UJIA is to extend eligibility for its flagship Birthright programme to those in their 20s who have already been to Israel on Tour or through school.
The change, which will allow hundreds more young British Jews to go on the free 10-day trip, was described as a “barrier lifted” by the charity this week.
It comes in response to concerns from UJIA Israel engagement officers that today’s youngsters are not forming the same relationship with the Jewish state as their parents and grandparents did.
“We have to respond to the fact that young people are not automatically forming a strong bond with Israel,” said UJIA Birthright and Gap Year Development Co-ordinator Josh Dubell.
“A second educational trip to Israel in their twenties, even if they went on Tour at 16, will help us cement that connection.”
Currently about 280 British Jews aged 20-26 go to Israel every year on the long-established programme, but the change in eligibility criteria – to include 19 year-olds to reach first year university students – means that there could now be up to 500 participants annually.
Under the new rules, a 19-26 year-old will be eligible as long as they have not been on an organised trip to Israel since the age of 18, and have not been on an organised trip lasting 3 months or more since the age of 12.

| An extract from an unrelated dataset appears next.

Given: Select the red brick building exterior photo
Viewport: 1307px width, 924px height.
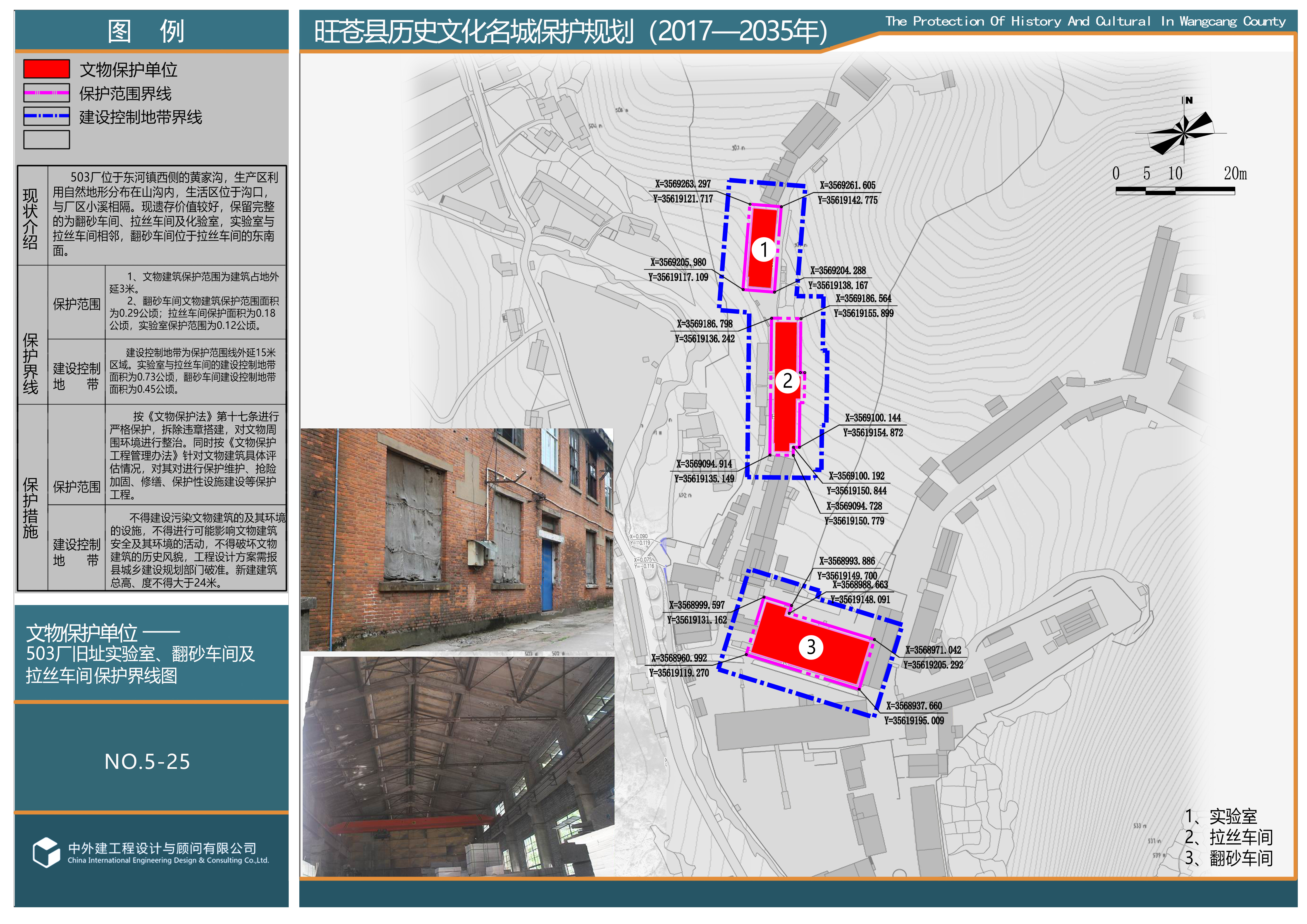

“We believe that opening up eligibility is something our young community needs,” said Dubell. “We’re still focusing on first-timers, but it’s important to offer more chances to have a deep engagement with Israel, while also helping prepare people for campus and the workplace.”
Previously, those who had been on Israel Tour or an extended school trip to Israel were ineligible to go on UJIA Birthright, but the organisation said “this barrier has now been lifted, opening up the programme to second timers”.
Under the changes, which are effective from Monday, participants will be able to select from different group options, such as those reflecting their Jewish affiliation, or opting for a student trip.